Hi. I'm Arnie Gundersen from Fairewinds.

It's been about three weeks since we posted a video, although there have been a couple radio interviews posted. That doesn't mean we haven't been busy here at Fairewinds. I have been doing expert witness testimony but more importantly Maggie and Kevin Hurley have been busy converting Fairewinds.com to Fairewinds.jp which will be a Japanese translation of our website. I’d like to thank a large number of dedicated Japanese speakers who have worked with us in translating all these videos into Japanese. Today is the first day that Fairewinds.jp and Fairewinds.com will be broadcasting the same material. Thank you very much to those volunteers.

In the last several months the Nuclear Regulatory Commission (NRC) issued a review of safety as a result of the Fukushima accident. They just published their report in several key areas that they wanted to look at in more depth. That report is on our website but more importantly the Union of Concerned Scientists, acting as a watchdog over the NRC, has issued a critique of that initial nuclear regulatory report. We posted that Union of Concerned Scientists critique as well, and there are important lessons that the NRC has identified but more importantly there are issues that the Union of Concerned Scientists have recognized where the NRC needs to really put their money where their mouth is and not just study safety issues but actually implement safety changes.

Well today what I would like to talk about are four things that are not in the NRC 's report that I really think should be in the NRC's report. They are the containment, the reactor, the explosion and the last thing called Severe Accident Mitigation Analysis. The first thing is the containment on this boiling water reactor and the 35 other boiling water nuclear reactors that are exactly like that. Back in February, about three weeks before the accident, Maggie and I were walking and Maggie said, “You know we are doing a lot of expert reports and we are finding a lot of problems,” and she asked me, “Where do you think the next accident will occur?” I said I don't know where but I know for sure it will be in a Mark 1 boiling water containment. Well that's what the Fukushima reactors were: Mark 1 containments. This picture of a boiling water container was taken in the 70's. This is identical to the Fukushima reactors. Let me walk you through this.

There's two pieces to the containment, the top looks like an upside down light bulb and that's called a drywell. Inside there is where the nuclear reactor is. Down below is a doughnut looking thing called a torus and that's filled almost all the way with water. The theory is that if the reactor breaks steam will shoot out through the light bulb into the doughnut creating lots of bubbles which will reduce the pressure. This thing is called the pressure suppression containment. At the bottom of that picture is the lid to the containment. When it's fully assembled that lid sits on top.
The containment is about 1 inch thick. Inside it is the nuclear reactor that is about 8 inches thick. We will get to that in a minute. This type of containment was designed in the early 70's, late 60's, and by 1972 a lot of people had concerns with the containment. I want to read to you a NRC memo from 1972 that talks about the problems of this pressure suppression containment:

"Steve's idea to ban the pressure suppression containment scheme is an attractive one. However, the acceptance of the pressure suppression containment system by all elements of the nuclear field including regulatory and the advisory committees on reactor safeguards is firmly embedded in conventional wisdom. Reversal of this hallowed policy, especially in this time could well lead to the end of nuclear power. It would throw into question the operation of licensed plants and it would generally create more turmoil than I can stand."

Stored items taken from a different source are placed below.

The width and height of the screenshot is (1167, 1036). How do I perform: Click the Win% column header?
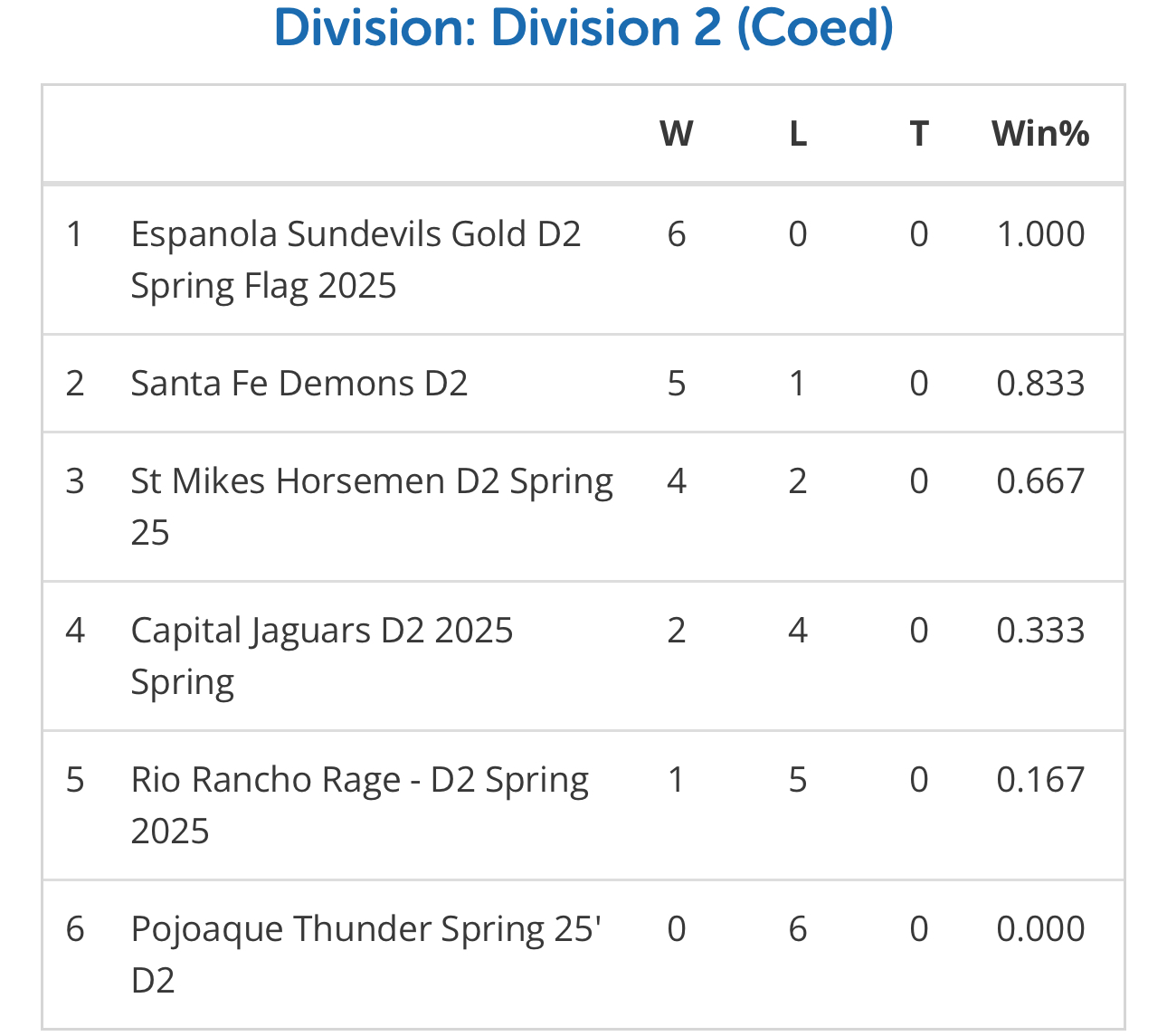pos(1040,134)
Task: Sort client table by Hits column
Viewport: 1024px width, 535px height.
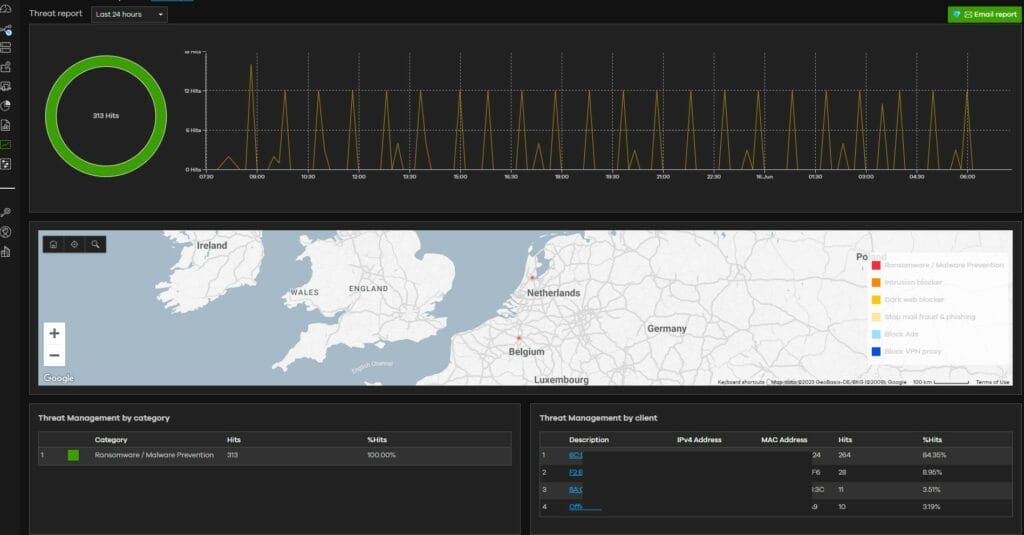Action: coord(845,439)

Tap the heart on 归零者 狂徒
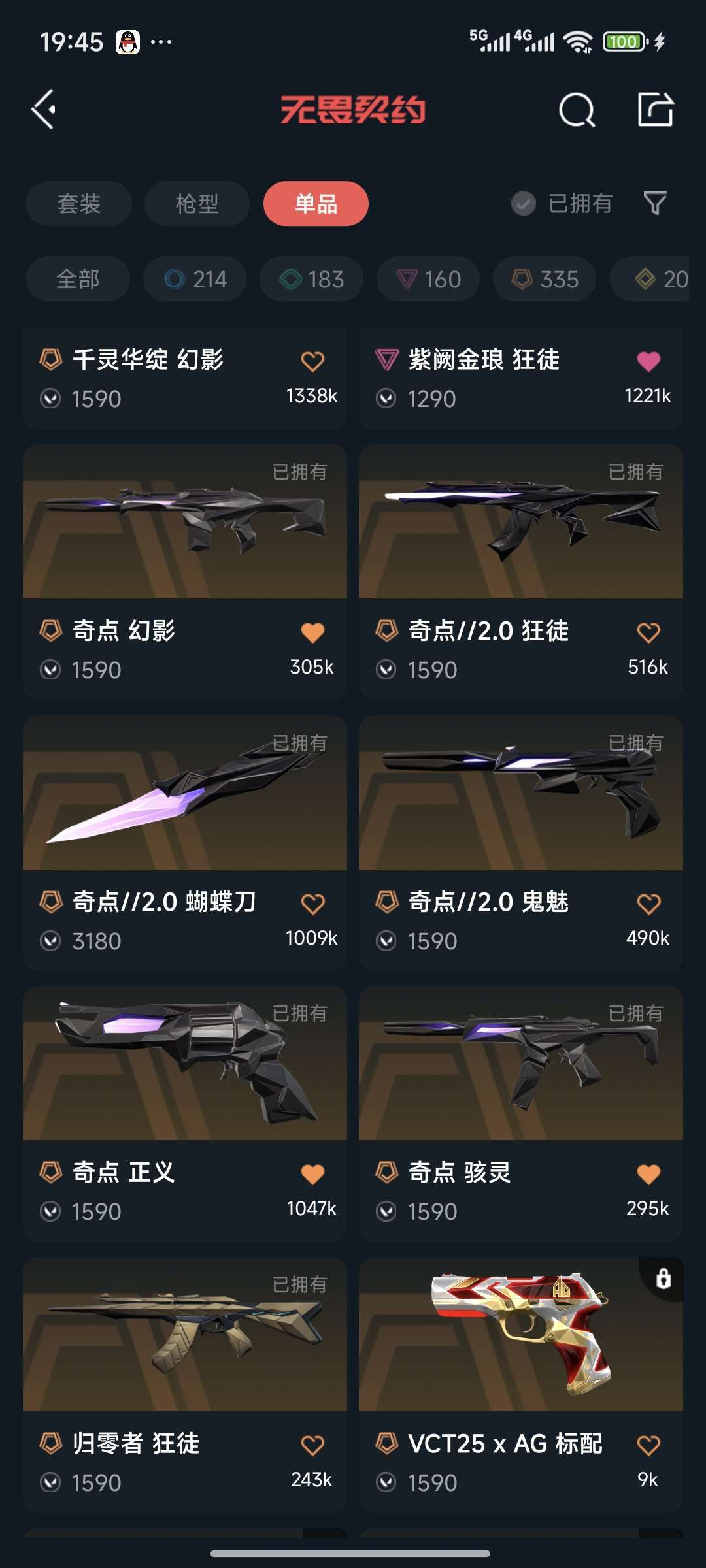[x=312, y=1445]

So in the early 70's the NRC recognized this containment system was flawed. In the mid-70's they realized the forces were in the wrong direction: instead of down they were up, and large straps were put into place. Well then in the 80's there was another problem that developed. After the Three Mile Island [accident], they realized this containment could explode from a hydrogen build up. That had not been factored into the design in the 70's, either. What they came up for this containment was a vent in the side of it. The vent is designed to let the pressure out and a containment is designed to keep the pressure in.
So, rather than contain this radioactivity engineers realized if the containment were to survive an explosion, they'd have to open a hole in the side of it called a containment vent. These vents were added in the late 1980's and they were not added because the NRC demanded it, what the industry did to avoid that [demand] was to create an initiative. They put them in voluntarily. That sounds really in fact very proactive, but in fact it wasn't. If the NRC [had] required it, it would have opened up the license on these plants to citizens and scientists that had concerns. By having the industry voluntarily put these vents in it did two things. One, it did not allow any public participation in the process to see if they were safe and the second thing is it did not allow the NRC to look at these vents and say that they were safety related, in fact, it sidetracked the process entirely.

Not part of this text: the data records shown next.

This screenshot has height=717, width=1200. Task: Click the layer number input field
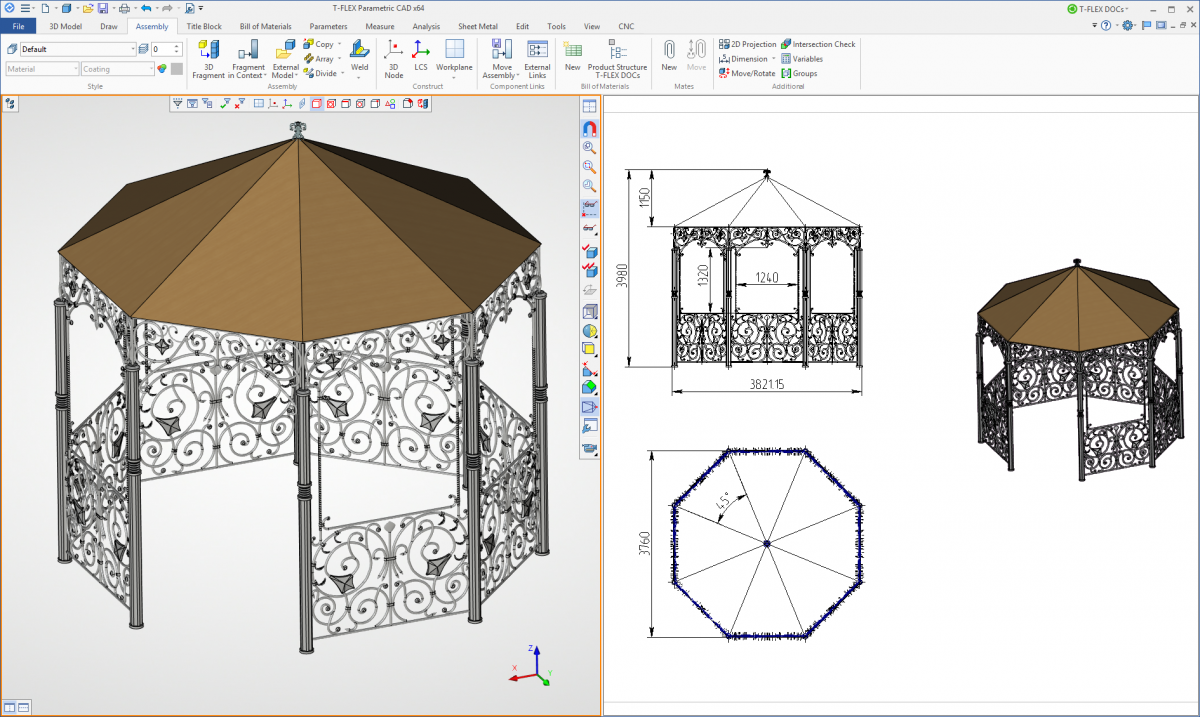162,49
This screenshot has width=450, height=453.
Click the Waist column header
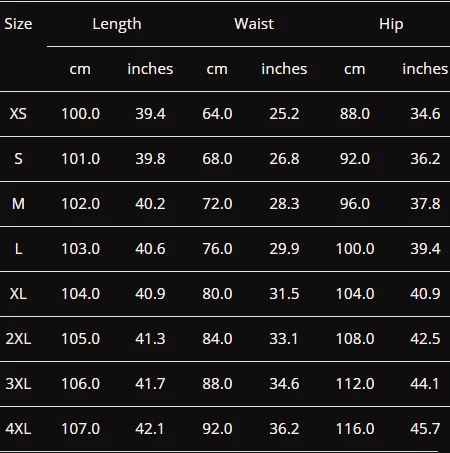point(254,24)
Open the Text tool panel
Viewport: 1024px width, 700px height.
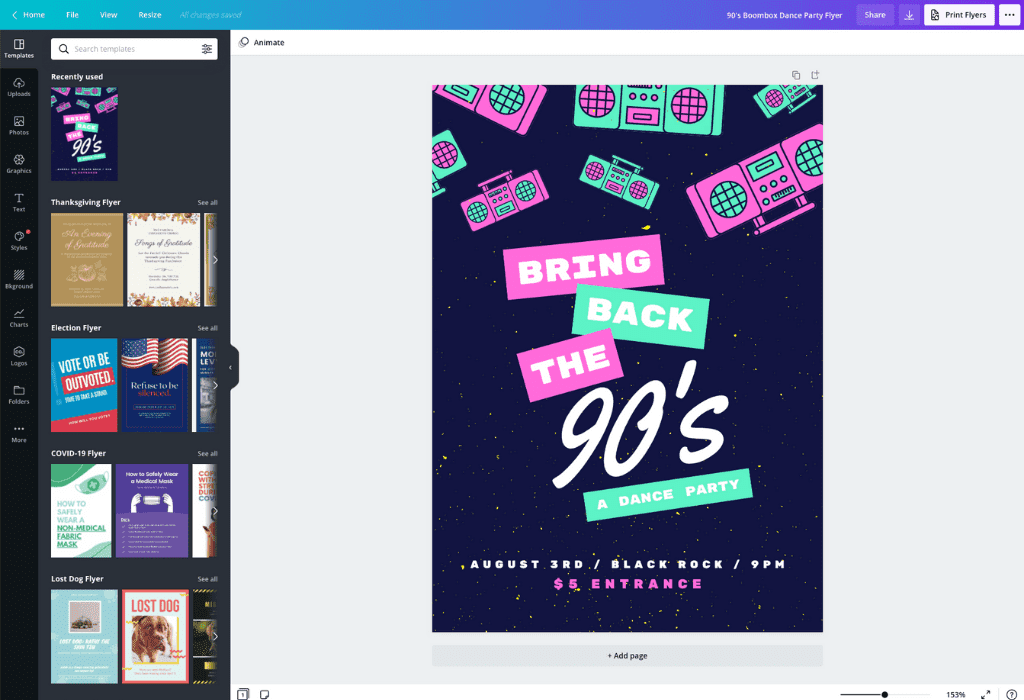pyautogui.click(x=19, y=202)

These vents were never tested until Fukushima. This containment was never tested until Fukushima. In fact it failed three times out of three tries. In retrospect, we shouldn’t be surprised.

Looking at the procedures for opening these vents in the event electricity fails requires someone fully clad in radiation gear to go down to an enormous valve in the bowels of plant and turn the crank two hundred (200) times to open it. Now, can you imagine: in the middle of a nuclear accident, with steam, and explosions, and radiation, expecting an employee to go into the plant and turn a valve two hundred times to open it? So, that was the second band-aid fix that failed on a containment that, forty years earlier, was designed too small.

Well, with all this in mind, I think we really need to ask the question: should the Mark 1 containment even be allowed to continue to operate? The NRC’s position is, “Well, we can make the vents stronger.” I don’t think that’s a good idea.

Now, all those issues that I just talked about are related to the Mark 1 containment. The next thing I’d like to talk about is the reactor that sits inside that containment. So, that light bulb and that doughnut are the containment structure. Inside that is where the nuclear reactor is. On a boiling water reactor, the nuclear control rods come in at the bottom. On a pressurized water reactor they come in from the top. All of the reactors at Fukushima, and 35 in the world with this design, come in from the bottom. That poses a unique problem and an important difference that the NRC is not looking at right now. If the core melts in a pressurized water reactor there are no holes in the bottom of the nuclear reactor. It’s a very thick eight to ten inch (8-10 Inch) piece of metal that the nuclear reactor core would have to melt through. But that didn’t happen at Fukushima. Fukushima was a boiling water reactor. It’s got holes in the bottom. When the nuclear core lies on the bottom of a boiling water reactor like Fukushima, or the ones in the U.S., or others in Japan, it’s easier for the core to melt through because of those sixty (60) holes in the bottom of the reactor. It doesn’t have to melt through eight inches of steel. It just has to melt through a very thin-walled pipe and scoot out the hole in the bottom of the nuclear reactor.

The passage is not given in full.